Target to face banks’ lawsuit over breach

Target will face a lawsuit from major banks over its data breach that compromised at least 40 million customers’ credit card information.

A judge in St. Paul, Minn., refused Target’s request to dismiss the banks’ claim that they had suffered tens of millions of dollars in damages resulting from having to reimburse fraudulent charges and reissue credit and debit cards.

ADVERTISEMENT

The case could help answer the murky question of who is liable following a major data breach.

"This ruling is one of the first decisions that clarifies the legal muddle between merchants and banks," said Craig Newman, a lawyer with Richards Kibbe & Orbe who advises on data security issues.

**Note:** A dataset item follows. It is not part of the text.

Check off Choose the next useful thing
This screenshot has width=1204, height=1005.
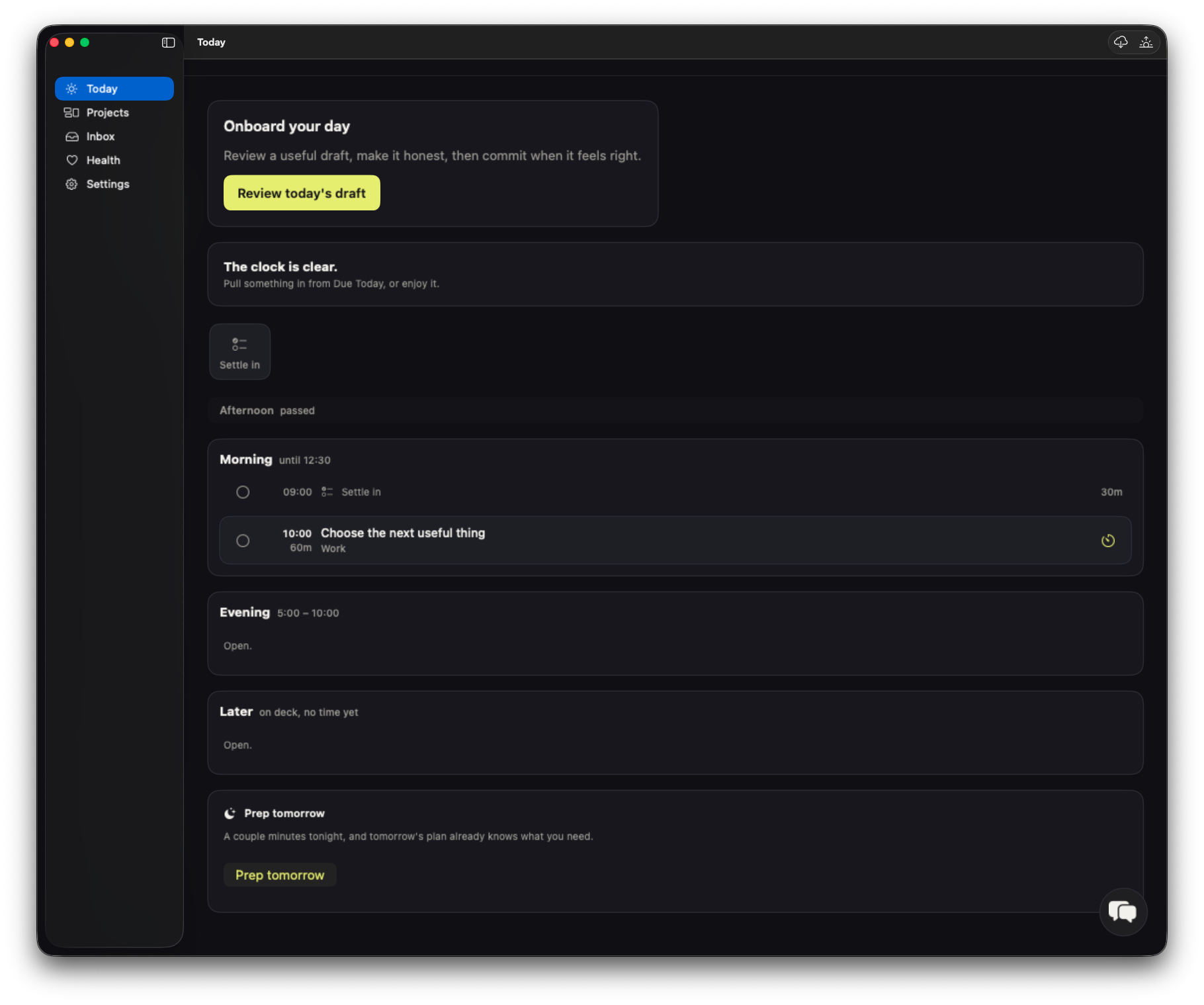pyautogui.click(x=243, y=541)
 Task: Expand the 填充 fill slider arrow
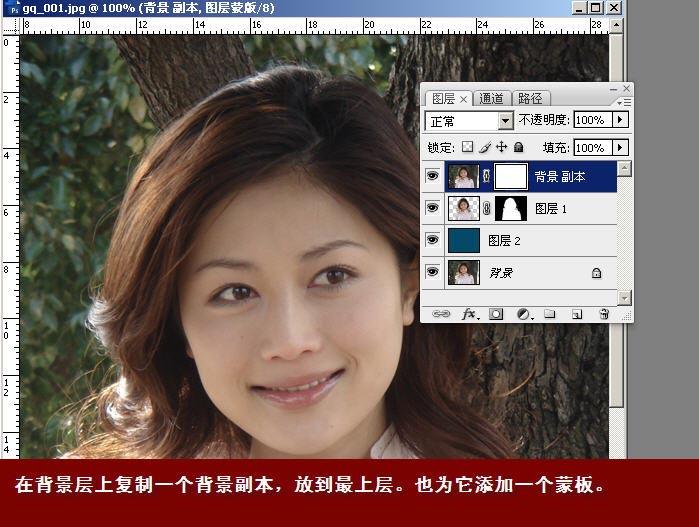click(620, 147)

Banks are upset they have to foot the bill to reissue cards and reimburse consumers. Companies argue it's the hackers, not the company that has caused the harm.

“Although third-party hackers' activity caused harm, Target played a key role in allowing the harm to occur,” said U.S. District Court Judge Paul Magnuson in his ruling.

To this point, Magnuson said, the banks have “plausibly pled a general negligence case.”

"What this ruling means is that the banks won’t necessary be left holding the bag," Newman said.

A hearing is scheduled for Dec. 11.

Target is also facing a companion class action lawsuit from the customers whose information was exposed.

— Updated 3:04 p.m.